Turkey Populations in Southeastern Montana
Spring turkey hunters can harvest up to 2 gobblers in Region 7 or 1 gobbler in Region 7 and 1 gobbler in other general hunting or special permit areas. The spring season begins on April 14th and runs through May 20th. Means of taking are limited to shotgun or long, recurve or compound bow and arrow during the spring season. Hunters may use a rifle only during the autumn season in Region 7.
According to Wildlife Biologist, Dean Waltee, “Hunters should expect numbers and opportunity to be similar to the 2011 spring season.” Even though mild conditions existed during the 2011-12 winter, turkey numbers remain well below average across Region 7. Below normal temperatures and record precipitation during the 2011 spring coupled with flooding persisting into July caused poor production across most of the region. In the Glendive area there are fewer birds than normal but it remains the most productive area, especially along the Yellowstone River downstream from the city of Glendive.
Overall turkey populations in southeast Montana have experienced a combination of harsh environmental events during the recent past. Winter conditions during 2010-11 season covered most of Region 7 with more than 24 inches of crusted snow for up to three consecutive months. Turkeys struggle to forage in snow depths greater than 8 to 10 inches. The previous three springs have produced major late winter snow storms and spring rain events accompanied by cold weather. Late winter snow storms accompanied by deep snow made natural sources of food that the turkeys were depending on immediately unavailable. Food sources remained unavailable until snow melt, dramatically increasing adult mortality.

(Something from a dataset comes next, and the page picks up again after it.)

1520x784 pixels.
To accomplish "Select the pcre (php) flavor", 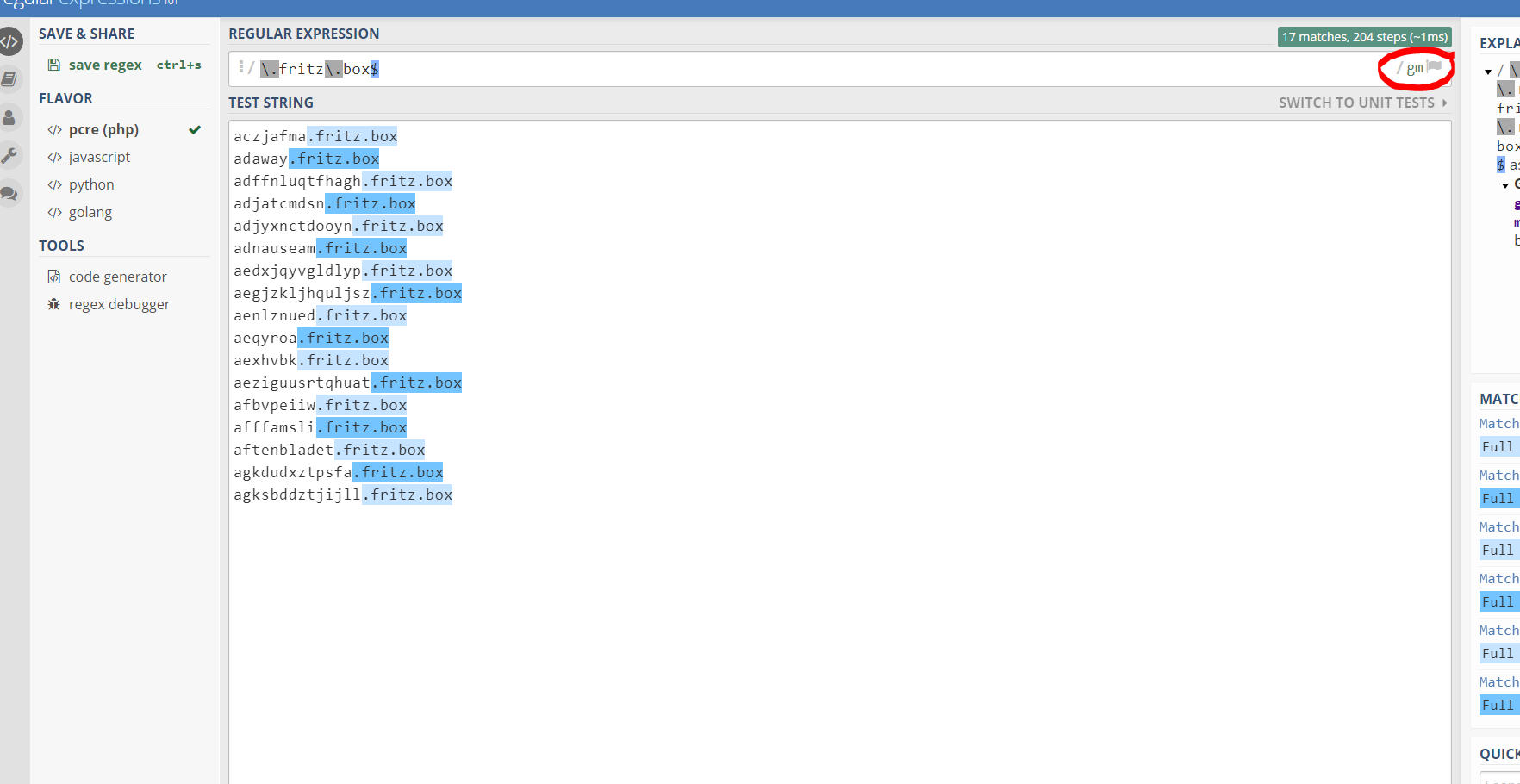I will tap(103, 129).
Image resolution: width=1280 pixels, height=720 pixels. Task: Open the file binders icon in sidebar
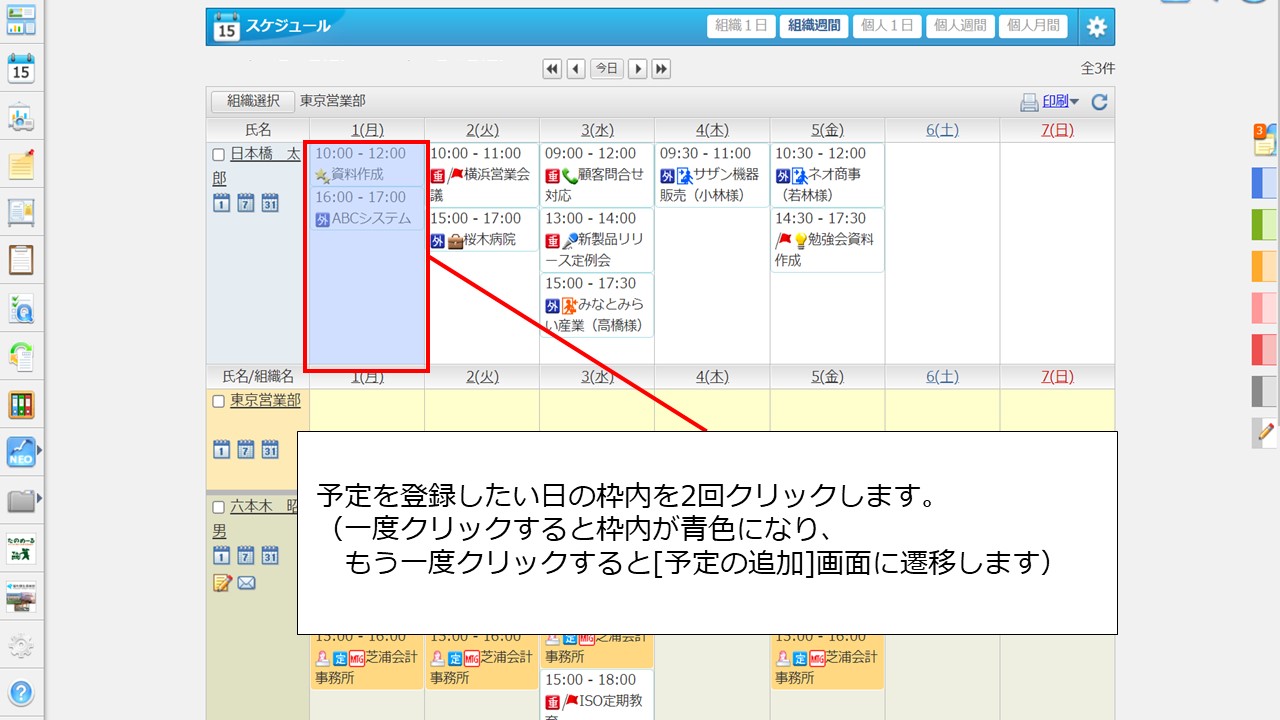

Hunters from other parts of Montana and non-resident hunters should understand the opportunities to harvest a turkey in and around the Ashland Ranger District of the Custer National Forest are not as abundant as they have been in the past. But existing resident turkey populations elsewhere across southeastern Montana can provide spring hunting opportunities. Early green-up conditions have turkeys dispersing across the landscape and if current conditions persist, better production is expected to occur this spring.